Uma enorme quantidade de lixo acumulado há mais de cinco anos junto ao edifício conhecido como, prédio da Cruz Vermelha, no bairro Josina Machel, na cidade de Tete, está a preocupar moradores e comerciantes, que denunciam riscos à saúde pública, mau cheiro intenso e prejuízos económicos.
O edifício hoje ostenta o nome de “prédio sujo” por conta do lixo acumulado, que já chegou a atingir cerca de 1,5 metros de altura, expondo cerca de 40 famílias ao risco de saúde pública.
Segundo os moradores do prédio, o lixo acumulado no local chega a criar um certo desconforto e teme que haja eclosão da cólera, sobretudo neste período chuvoso.

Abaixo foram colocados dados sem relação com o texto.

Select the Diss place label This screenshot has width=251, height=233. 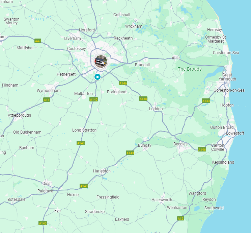pyautogui.click(x=46, y=183)
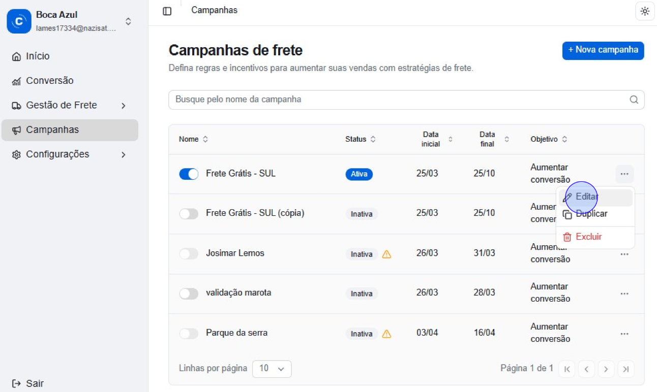Screen dimensions: 657x392
Task: Open the more options for Frete Grátis - SUL
Action: pyautogui.click(x=624, y=174)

Ainda de acordo com os munícipes, o caso foi reportado à edilidade na altura, as autoridades prometeram a remoção dos resíduos sólidos, mas, até ao momento, nenhuma acção concreta foi realizada.
“O município passou por aqui há 10 anos para ver o que se estava a passar, mas terminaram por aí. Ou seja, continuamos à espera de uma solução eficaz para nós”, conta um dos moradores do prédio.
O problema afecta igualmente os comerciantes que possuem lojas no edifício, que afirmam estar a registar prejuízos financeiros. O Conselho Municipal da Cidade de Tete, promete pronunciar-se sobre o caso, nos próximos dias.